• [Your goal] Output begins at the line with "Screen dimensions: 303x174" and ends at the last line of the records below. Copy each line in that span exactly, and leave out pictures.

:::

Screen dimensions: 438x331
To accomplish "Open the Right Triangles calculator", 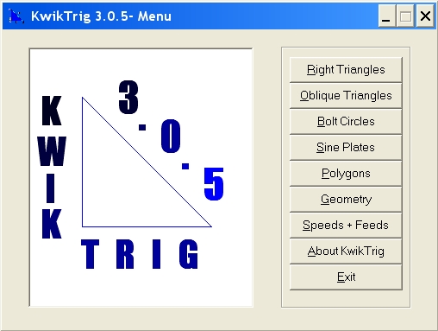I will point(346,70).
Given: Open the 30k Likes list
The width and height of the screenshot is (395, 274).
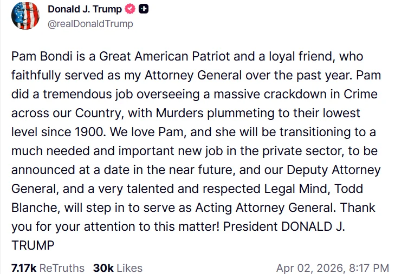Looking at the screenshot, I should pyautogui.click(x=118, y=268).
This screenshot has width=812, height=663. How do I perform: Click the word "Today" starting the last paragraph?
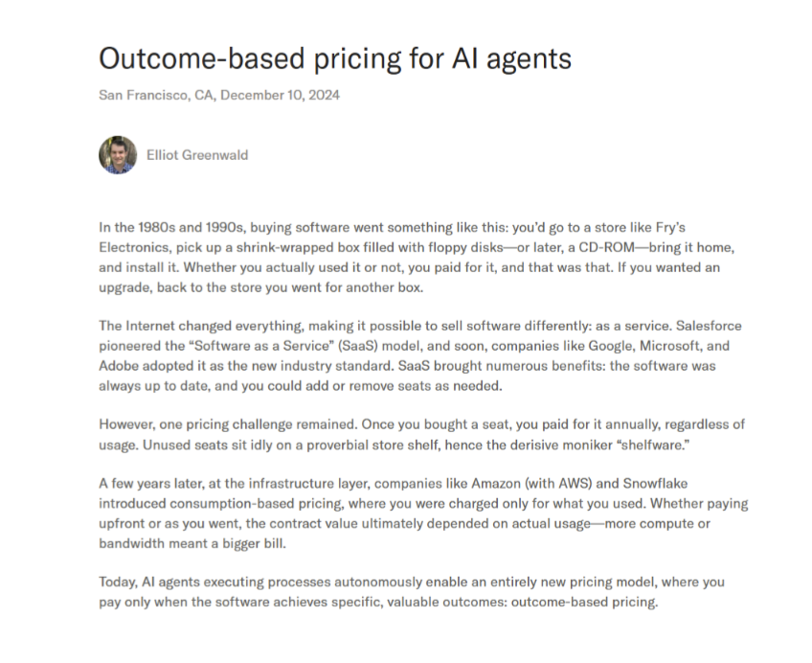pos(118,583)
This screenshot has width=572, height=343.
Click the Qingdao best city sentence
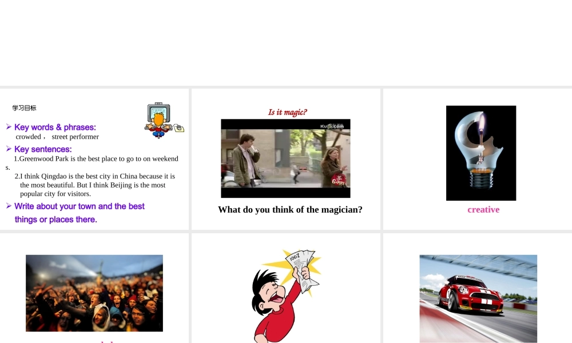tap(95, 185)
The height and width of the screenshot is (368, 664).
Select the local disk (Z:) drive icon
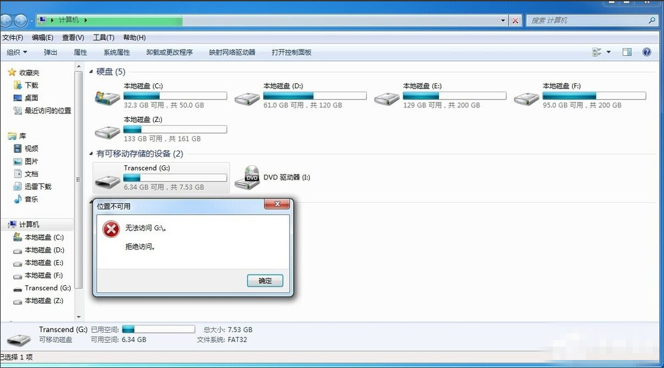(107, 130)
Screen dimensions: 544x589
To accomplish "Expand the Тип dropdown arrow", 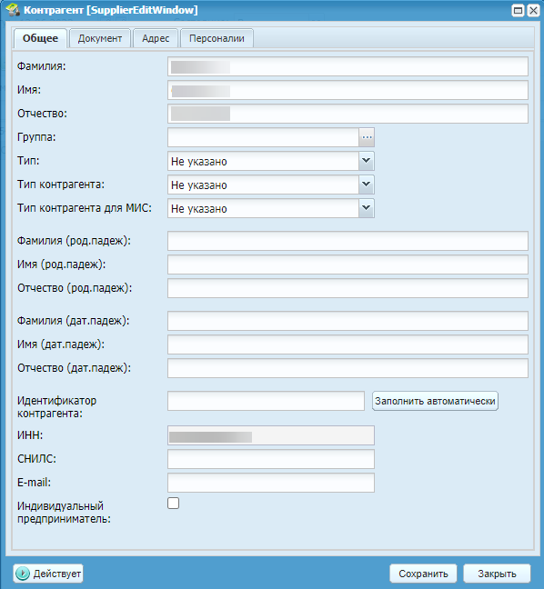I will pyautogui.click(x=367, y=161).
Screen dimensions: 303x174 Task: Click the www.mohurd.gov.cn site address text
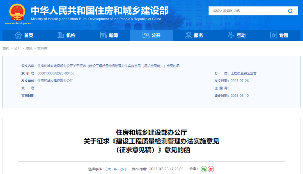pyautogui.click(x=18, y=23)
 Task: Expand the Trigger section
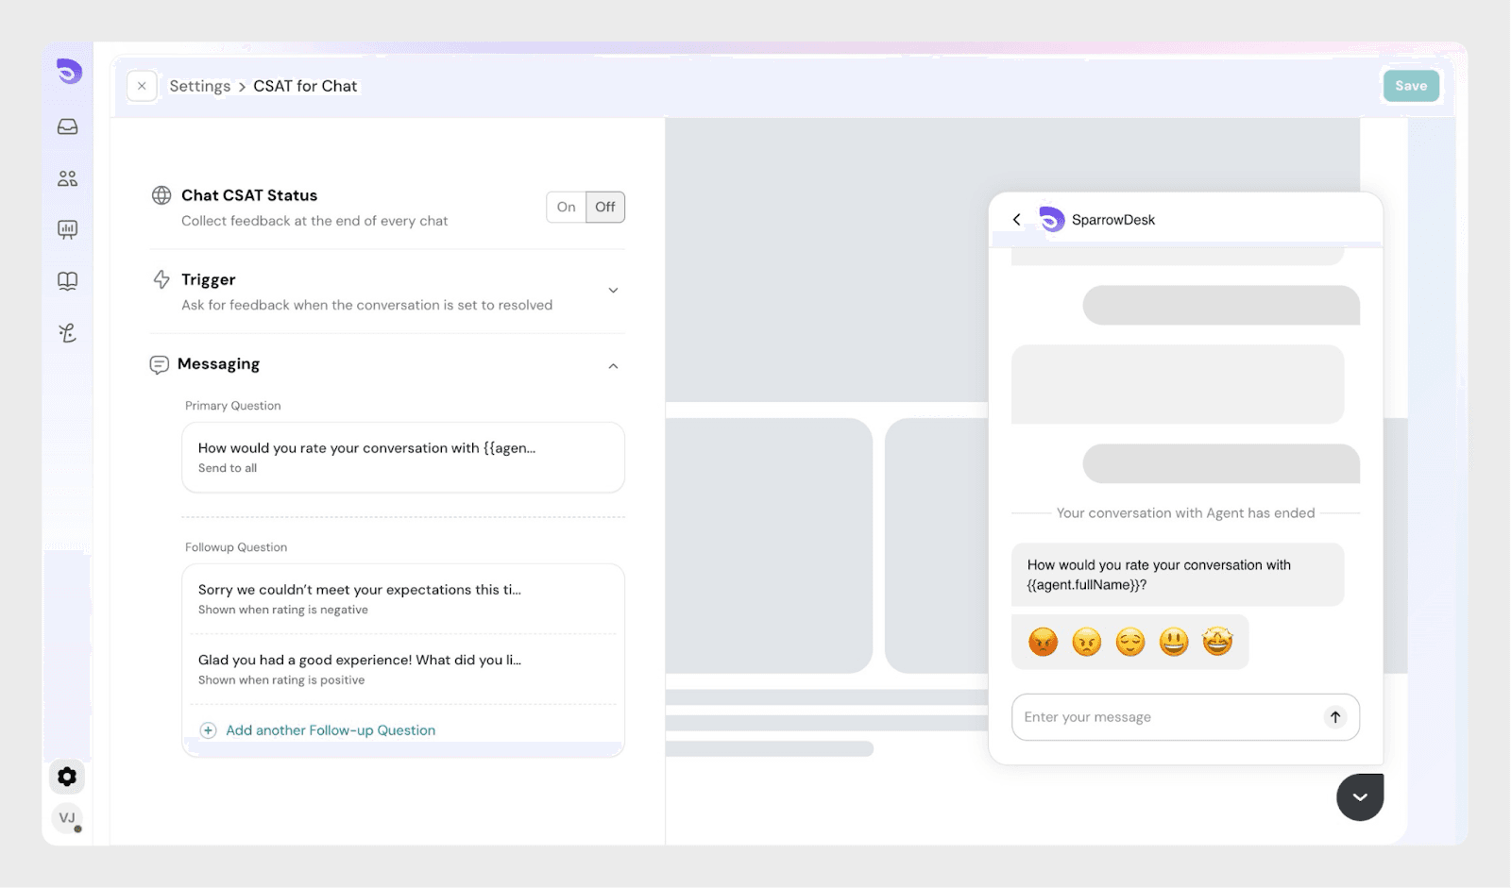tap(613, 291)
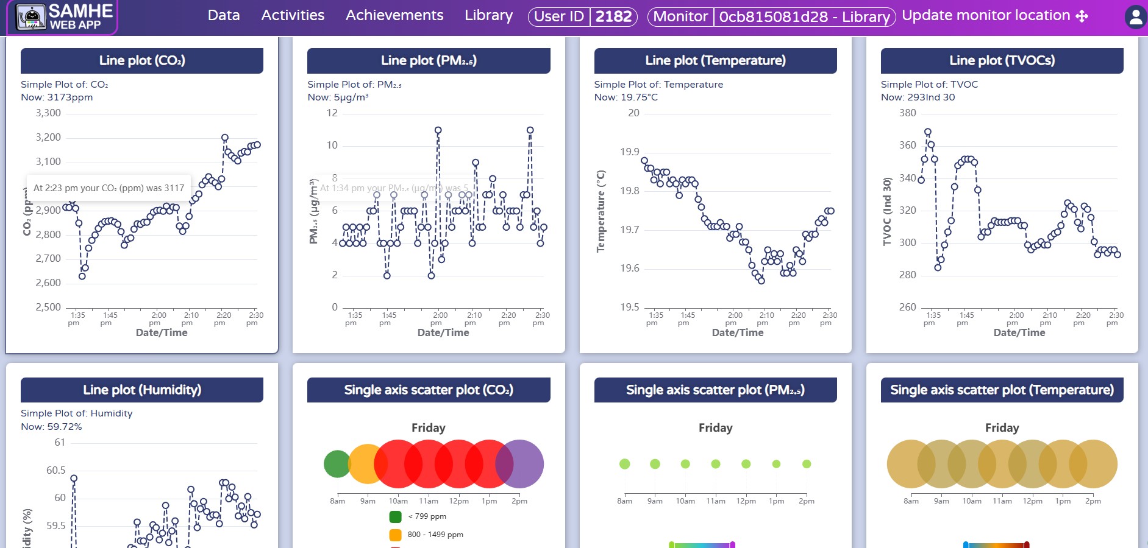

:::

• [Answer for the task]
Screen dimensions: 303x174 Task: Click the www.mohurd.gov.cn site address text
pyautogui.click(x=18, y=23)
 Task: Expand the Trigger section
tap(613, 291)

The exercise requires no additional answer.